Unrelieved toxic reactions above CTCAE(4.0) grade 1 due to any previous treatment,
excluding alopecia;
with multiple factors affecting oral medication (such as inability to swallow, chronic
diarrhea, intestinal obstruction, etc.);
Patients with any severe and/or uncontrolled disease, including:
Patients with poor blood pressure control (systolic blood pressure ≥150 mmHg, diastolic
blood pressure ≥100 mmHg);
Patients with grade I or higher myocardial ischemia or infarction, arrhythmias (including
QTC ≥480ms), or congestive heart failure grade 2 (New York Heart Association (NYHA)
classification);
Active or uncontrolled severe infection (≥CTCAE grade 2 infection);
Liver cirrhosis, decompensated liver disease, active hepatitis or chronic hepatitis need
antiviral therapy;
Renal failure requiring hemodialysis or peritoneal dialysis;
Have a history of immunodeficiency, including being HIV positive or suffering from other
acquired or congenital immunodeficiency diseases, or have a history of organ
transplantation;
poor diabetes control (fasting blood glucose (FBG) > 10mmol/L);
The urine routine indicated urinary protein ≥++, and confirmed 24-hour urinary protein
quantity > 1.0 g;
patients with epileptic seizures requiring treatment;
Patients with hypothyroidism: Thyroid stimulating hormone(TSH)>4.2mlU/L;
Subjects with any medical condition that may increase the risk of gastrointestinal bleeding
or perforation: such as active gastrointestinal ulcers, known luminal metastatic lesions,
inflammatory bowel disease, history of abdominal fistula, gastrointestinal perforation, or
intra-abdominal abscess within 28 days before the study;
Known hereditary or acquired bleeding and thrombotic tendencies (e.g., hemophilia,
coagulopathy, thrombocytopenia, hypersplenism, etc.);
Received major surgical treatment, open biopsy, or significant traumatic injury within 28
days before enrollment;
Patients whose imaging showed that the tumor had invaded the periphery of important blood
vessels or who were judged by the investigator to be very likely to invade important blood
vessels during the subsequent study and cause fatal massive bleeding;
Patients with any evidence of bleeding constitution or history, regardless of severity;
Four weeks before grouping In patients with any bleeding or bleeding events ≥CTCAE grade 3,
unhealed wounds, ulcers, or fractures; Significant blood coughing or daily hemoptysis of
2.5ml or more within 2 months before enrollment;
Experienced an arteriovenous thrombotic event within 6 months, such as cerebrovascular
accident (including transient ischemic attack), deep vein thrombosis and pulmonary
embolism;
Abnormal coagulation (INR > 1.5 or PT >1.2 ULN or PTT >1.2 ULN), bleeding tendency or
undergoing thrombolytic or anticoagulant therapy;
Patients treated with anticoagulants or vitamin K antagonists such as warfarin, heparin, or
similar agents;
Those who had received a potent CYP3A4 inhibitor within 7 days or received a potent CYP3A4
inducer within 12 days prior to study enrollment.

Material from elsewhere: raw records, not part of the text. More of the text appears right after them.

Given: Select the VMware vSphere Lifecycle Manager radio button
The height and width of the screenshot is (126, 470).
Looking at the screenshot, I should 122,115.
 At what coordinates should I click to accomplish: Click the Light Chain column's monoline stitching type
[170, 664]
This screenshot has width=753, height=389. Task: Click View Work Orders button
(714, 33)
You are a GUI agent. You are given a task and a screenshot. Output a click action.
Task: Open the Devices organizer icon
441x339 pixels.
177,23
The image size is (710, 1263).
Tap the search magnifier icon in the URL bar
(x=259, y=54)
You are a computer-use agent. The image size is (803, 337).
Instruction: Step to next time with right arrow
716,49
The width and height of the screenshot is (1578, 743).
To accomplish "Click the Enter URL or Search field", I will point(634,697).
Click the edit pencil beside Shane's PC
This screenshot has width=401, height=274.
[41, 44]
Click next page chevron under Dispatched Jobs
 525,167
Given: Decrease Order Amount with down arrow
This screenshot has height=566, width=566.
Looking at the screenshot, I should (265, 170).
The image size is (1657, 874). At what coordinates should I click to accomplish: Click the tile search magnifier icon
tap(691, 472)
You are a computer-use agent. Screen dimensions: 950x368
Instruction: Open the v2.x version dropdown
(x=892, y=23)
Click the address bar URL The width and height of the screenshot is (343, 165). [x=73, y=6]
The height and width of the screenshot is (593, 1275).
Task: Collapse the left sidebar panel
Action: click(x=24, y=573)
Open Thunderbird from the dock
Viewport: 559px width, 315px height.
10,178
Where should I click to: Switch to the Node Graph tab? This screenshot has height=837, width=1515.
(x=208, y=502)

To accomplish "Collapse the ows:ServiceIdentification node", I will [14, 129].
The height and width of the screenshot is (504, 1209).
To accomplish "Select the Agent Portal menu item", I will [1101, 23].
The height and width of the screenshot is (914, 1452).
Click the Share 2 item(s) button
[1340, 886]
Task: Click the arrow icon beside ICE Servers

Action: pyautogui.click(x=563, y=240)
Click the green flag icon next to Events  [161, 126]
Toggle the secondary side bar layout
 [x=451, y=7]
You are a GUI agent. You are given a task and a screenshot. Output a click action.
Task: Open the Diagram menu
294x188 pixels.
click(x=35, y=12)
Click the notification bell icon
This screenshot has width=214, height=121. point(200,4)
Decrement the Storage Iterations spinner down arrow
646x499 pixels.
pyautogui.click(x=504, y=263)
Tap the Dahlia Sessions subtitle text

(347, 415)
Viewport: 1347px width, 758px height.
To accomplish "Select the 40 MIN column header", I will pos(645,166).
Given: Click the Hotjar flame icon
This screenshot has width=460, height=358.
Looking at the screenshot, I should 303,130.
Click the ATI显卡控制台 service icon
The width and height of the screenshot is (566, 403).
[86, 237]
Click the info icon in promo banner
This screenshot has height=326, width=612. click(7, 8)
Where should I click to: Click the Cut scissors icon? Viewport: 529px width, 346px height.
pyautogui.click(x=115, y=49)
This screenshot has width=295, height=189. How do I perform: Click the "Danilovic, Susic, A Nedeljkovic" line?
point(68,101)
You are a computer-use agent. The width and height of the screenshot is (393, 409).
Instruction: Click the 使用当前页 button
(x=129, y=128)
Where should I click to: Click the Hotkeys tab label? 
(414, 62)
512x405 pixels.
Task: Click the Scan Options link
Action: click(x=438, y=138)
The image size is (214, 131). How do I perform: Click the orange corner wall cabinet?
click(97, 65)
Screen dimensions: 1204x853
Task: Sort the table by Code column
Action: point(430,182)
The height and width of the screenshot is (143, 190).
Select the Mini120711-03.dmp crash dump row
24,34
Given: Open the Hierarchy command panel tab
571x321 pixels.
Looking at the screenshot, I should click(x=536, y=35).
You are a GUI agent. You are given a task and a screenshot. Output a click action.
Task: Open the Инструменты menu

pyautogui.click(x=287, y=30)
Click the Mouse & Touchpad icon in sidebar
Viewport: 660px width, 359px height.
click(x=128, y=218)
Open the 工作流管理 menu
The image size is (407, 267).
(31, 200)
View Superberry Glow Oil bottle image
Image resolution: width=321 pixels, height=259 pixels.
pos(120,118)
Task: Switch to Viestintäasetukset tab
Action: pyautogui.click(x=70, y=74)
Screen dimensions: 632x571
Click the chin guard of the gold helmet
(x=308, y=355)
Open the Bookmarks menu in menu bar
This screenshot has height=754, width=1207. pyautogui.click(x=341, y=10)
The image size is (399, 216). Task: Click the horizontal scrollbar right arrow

Drugs with CYP3A4, CYP2D6, or CYP2C8
substrates should be avoided;
Use drugs that may lead to prolongation of QT interval and tip torsion in ECG within 4
weeks;
Those who have a history of psychotropic drug abuse and are unable to quit or have mental
disorders;
Participated in clinical trials of other antitumor drugs within four weeks;
Pregnant or lactating patients;
Any condition that, in the investigator's judgment, may impair the subject's ability to
meet or perform the study requirements.